Records contained in a dataset

= Beginning of Section =

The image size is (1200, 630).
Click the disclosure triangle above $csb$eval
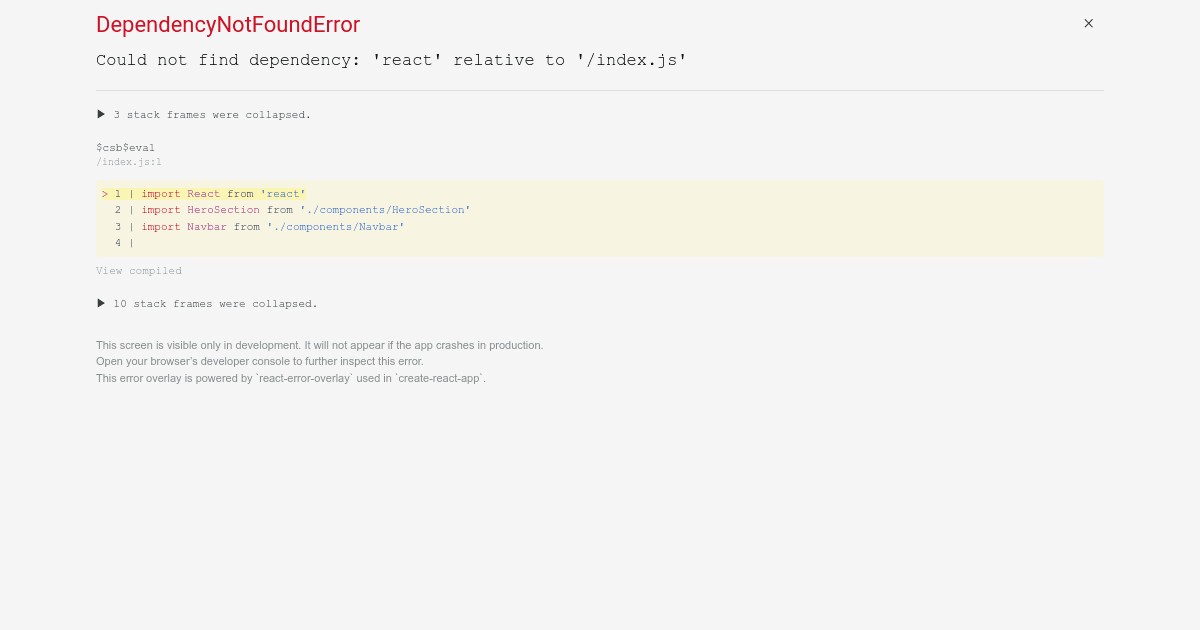pos(101,114)
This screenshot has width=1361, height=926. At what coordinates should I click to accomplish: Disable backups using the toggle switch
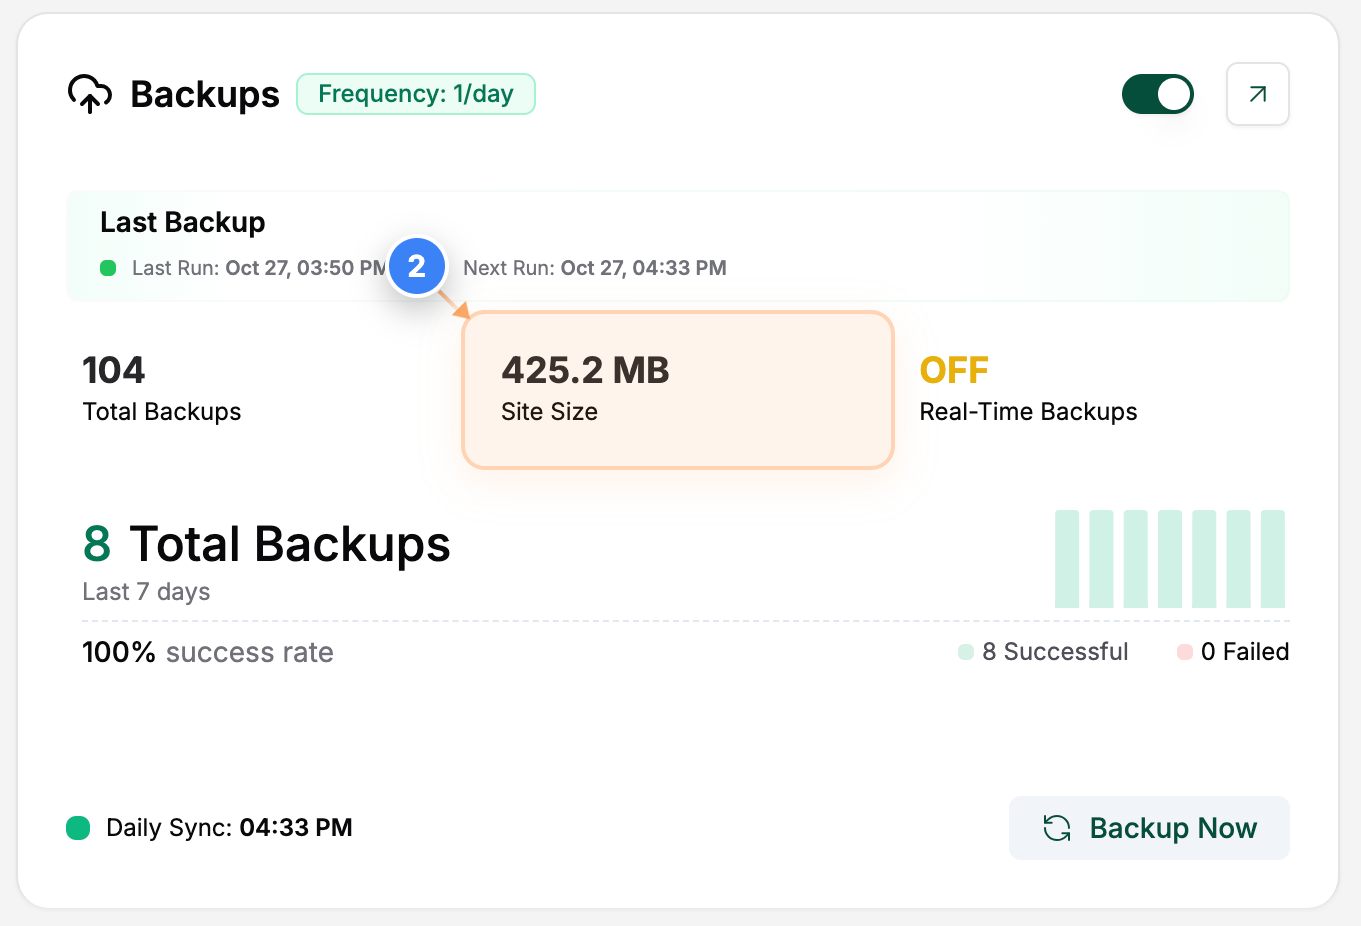1157,93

= End of Section =

Repeat every record above exactly. Omit the pictures.

**ANSWER SPACE**:
The image size is (1200, 630).
Click the disclosure triangle above $csb$eval
pos(101,114)
This screenshot has width=1361, height=926. At what coordinates should I click to accomplish: Disable backups using the toggle switch
1157,93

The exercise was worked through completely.